This agreement is designed for use where the two parties are the only shareholders in a company and one of them wishes to sell his/its holding to the other. In such circumstances where, as our agreement contemplates, both parties are represented on the board of the company and both of them are parties to a shareholders’ agreement, very little formality is required: both of them should already know about the company’s business without the buyer having to rely on ‘due diligence’.

The main concern from the Buyer’s point of view is to ensure that the shares which he is acquiring are beneficially owned by the Seller and that no third party has any undisclosed interest in those shares. The Buyer will also want to be sure that the sale is only completed when the Seller’s directors resign (or the Seller resigns as director) from the board.

Turning to the specific clauses:


This sets out the transaction and refers to a schedule which specifies the number of shares being transferred.


This contains the price payable by Buyer to Seller and makes it clear that payment will be due on completion.


This deals with the point made above: the Seller warrants to the Buyer that he is the beneficial owner of the shares and that the same situation will apply at completion.

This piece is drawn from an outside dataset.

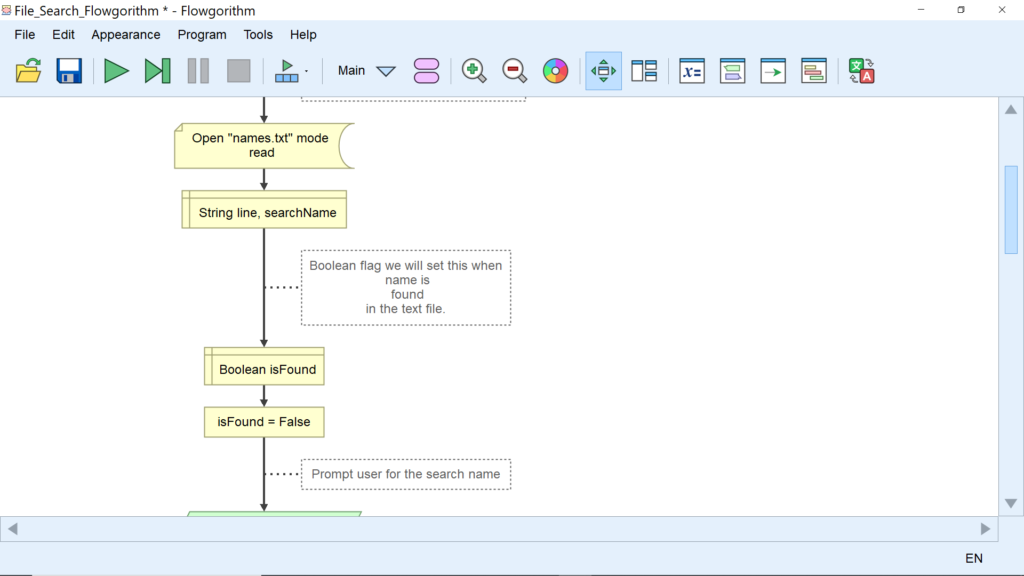Image resolution: width=1024 pixels, height=576 pixels.
Task: Toggle the fit-to-window layout mode
Action: (603, 70)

In the interim period, Clause 3.3 makes it clear that the Seller will not do anything to prejudice the business of the Company. Clause 3.4 provides for an optional indemnity to be given to Buyer by Seller in the event that Seller is in breach of the warranties in clause 3.

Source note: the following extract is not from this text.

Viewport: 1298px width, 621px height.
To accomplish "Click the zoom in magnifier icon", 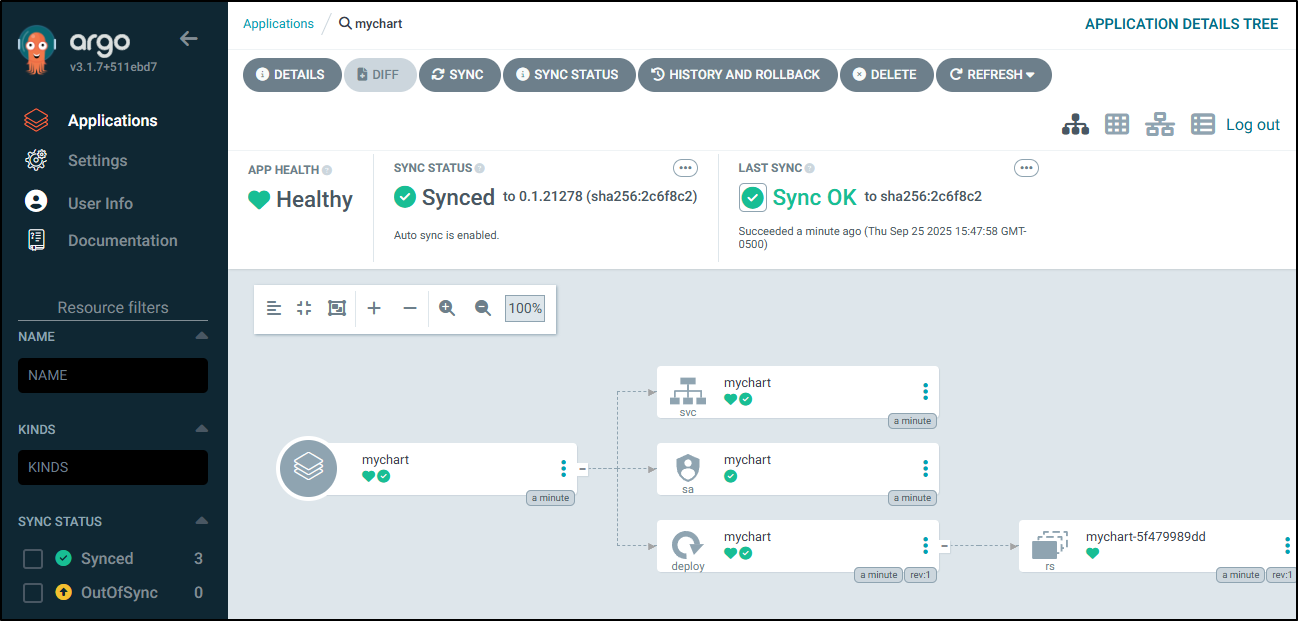I will [x=447, y=308].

This deals with the mechanics of the transaction – the completion date – i.e. the date when the shares will be transferred and resignation letters from Seller’s nominated directors (or, where Seller is a director, his resignation) will be handed over. Payment will also be made for the shares at this point (4.2). Clause 4.3 provides for payment of interest in the event that all or part of the purchase price is paid late.

If part of the deal is that the Seller will not compete with the Company for a specified period after selling his shares, then clause 4.5 is recommended so as to be sure that he is legally obliged not to compete with the company for a specified period. It is in italics and these can be removed if it is to apply, otherwise the clause itself should be deleted.


This clause sets out a number of standard “boiler plate” provisions.


The governing law of the agreement is English law and the English courts are to have exclusive jurisdiction in relation to any disputes arising from the agreement.


If the Buyer and Seller are the two parties to a Shareholders’ Agreement, this clause will be applicable and the effect will be for the Shareholders’ Agreement to be terminated on completion.